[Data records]

══════

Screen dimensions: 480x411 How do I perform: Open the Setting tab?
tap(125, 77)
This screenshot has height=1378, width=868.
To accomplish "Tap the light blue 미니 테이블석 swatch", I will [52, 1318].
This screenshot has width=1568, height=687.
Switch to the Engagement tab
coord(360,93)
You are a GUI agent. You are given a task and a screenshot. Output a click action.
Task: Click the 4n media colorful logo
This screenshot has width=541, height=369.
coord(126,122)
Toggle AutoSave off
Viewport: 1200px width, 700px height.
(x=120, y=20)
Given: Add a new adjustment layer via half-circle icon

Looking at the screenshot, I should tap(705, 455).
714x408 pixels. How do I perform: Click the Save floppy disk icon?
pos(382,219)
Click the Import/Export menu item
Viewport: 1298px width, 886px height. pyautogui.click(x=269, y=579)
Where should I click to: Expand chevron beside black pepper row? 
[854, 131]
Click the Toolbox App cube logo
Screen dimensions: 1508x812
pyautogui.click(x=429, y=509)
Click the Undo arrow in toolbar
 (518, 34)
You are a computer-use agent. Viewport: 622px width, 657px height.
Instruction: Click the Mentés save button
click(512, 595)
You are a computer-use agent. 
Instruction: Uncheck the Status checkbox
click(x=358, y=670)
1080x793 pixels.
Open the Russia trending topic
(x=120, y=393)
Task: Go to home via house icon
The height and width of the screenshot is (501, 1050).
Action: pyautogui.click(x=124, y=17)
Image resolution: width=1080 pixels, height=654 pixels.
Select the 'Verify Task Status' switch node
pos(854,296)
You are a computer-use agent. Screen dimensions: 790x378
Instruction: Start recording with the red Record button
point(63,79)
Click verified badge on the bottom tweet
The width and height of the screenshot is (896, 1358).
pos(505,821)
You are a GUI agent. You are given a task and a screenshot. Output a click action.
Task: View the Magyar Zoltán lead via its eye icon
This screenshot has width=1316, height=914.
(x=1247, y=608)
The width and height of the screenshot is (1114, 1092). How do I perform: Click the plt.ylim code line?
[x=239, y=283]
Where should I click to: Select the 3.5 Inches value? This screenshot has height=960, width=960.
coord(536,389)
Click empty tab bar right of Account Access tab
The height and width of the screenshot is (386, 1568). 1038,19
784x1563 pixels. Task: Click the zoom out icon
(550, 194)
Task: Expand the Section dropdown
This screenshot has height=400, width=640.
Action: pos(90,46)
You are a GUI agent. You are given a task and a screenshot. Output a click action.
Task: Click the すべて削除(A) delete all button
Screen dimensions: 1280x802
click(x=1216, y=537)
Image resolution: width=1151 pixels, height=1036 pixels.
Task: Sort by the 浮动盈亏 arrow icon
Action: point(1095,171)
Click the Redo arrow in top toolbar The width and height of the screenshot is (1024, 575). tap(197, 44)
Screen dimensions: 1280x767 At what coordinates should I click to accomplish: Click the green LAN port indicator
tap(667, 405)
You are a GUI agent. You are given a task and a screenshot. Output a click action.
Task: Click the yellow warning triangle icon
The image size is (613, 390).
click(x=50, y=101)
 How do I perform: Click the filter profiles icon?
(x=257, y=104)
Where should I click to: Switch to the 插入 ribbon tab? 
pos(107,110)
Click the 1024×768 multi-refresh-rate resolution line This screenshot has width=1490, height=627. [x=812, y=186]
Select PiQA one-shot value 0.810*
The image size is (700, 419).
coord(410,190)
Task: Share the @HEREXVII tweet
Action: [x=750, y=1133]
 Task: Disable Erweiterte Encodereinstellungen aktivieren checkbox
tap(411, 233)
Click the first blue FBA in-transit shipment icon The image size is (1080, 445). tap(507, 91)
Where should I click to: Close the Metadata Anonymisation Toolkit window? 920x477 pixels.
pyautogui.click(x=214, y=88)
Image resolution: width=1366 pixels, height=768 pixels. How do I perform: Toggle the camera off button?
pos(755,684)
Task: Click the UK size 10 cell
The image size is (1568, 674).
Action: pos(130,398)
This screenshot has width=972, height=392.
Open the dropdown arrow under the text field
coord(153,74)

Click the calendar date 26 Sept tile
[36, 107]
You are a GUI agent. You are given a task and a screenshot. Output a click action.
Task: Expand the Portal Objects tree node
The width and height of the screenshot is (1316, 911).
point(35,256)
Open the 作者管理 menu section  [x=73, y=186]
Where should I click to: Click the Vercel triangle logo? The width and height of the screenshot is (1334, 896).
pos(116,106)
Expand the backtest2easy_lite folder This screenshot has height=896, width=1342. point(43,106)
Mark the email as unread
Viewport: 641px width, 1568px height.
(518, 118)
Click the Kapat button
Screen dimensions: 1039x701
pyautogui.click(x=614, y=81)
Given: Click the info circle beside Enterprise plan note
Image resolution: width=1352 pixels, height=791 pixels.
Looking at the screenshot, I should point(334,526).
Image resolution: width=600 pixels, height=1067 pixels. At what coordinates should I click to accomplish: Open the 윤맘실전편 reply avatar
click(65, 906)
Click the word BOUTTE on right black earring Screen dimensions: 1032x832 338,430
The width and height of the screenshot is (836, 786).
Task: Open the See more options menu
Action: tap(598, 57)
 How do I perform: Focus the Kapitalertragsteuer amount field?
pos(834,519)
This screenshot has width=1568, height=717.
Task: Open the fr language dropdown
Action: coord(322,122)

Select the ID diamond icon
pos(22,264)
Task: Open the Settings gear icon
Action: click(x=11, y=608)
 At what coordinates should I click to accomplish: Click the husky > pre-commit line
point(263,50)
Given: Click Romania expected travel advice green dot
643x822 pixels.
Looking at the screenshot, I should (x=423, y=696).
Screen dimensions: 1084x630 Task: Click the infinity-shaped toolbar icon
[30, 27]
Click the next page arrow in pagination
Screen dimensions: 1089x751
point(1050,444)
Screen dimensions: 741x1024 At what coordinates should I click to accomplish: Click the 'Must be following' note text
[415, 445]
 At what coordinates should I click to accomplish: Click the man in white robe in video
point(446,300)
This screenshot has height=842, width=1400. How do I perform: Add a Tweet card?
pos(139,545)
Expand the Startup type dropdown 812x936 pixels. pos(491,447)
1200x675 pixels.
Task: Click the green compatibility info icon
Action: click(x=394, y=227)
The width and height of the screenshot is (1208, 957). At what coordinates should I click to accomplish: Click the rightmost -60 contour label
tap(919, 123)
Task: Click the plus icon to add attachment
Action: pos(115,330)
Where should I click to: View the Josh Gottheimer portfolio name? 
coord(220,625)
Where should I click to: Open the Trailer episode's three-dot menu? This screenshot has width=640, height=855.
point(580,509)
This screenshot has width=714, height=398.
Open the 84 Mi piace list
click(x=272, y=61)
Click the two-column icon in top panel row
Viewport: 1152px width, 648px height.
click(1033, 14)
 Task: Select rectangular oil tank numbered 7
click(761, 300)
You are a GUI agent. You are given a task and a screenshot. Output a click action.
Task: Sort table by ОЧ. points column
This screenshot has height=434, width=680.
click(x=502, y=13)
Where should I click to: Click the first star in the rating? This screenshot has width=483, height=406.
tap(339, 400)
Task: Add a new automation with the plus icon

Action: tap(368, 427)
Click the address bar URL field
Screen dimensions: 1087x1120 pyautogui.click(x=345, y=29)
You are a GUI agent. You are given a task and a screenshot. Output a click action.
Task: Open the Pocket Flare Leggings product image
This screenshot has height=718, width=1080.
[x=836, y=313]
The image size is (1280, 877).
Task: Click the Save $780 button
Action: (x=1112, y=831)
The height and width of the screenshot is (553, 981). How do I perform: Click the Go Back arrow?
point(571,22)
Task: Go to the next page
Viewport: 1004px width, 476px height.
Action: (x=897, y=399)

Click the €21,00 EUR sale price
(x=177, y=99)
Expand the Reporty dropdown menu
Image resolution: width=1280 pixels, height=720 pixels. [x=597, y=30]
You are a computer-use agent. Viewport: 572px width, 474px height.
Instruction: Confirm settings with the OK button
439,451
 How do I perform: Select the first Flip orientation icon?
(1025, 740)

══════

Among the lines above, return those that hold the word "page".

**Response to the exercise:**
Click the next page arrow in pagination
Task: Go to the next page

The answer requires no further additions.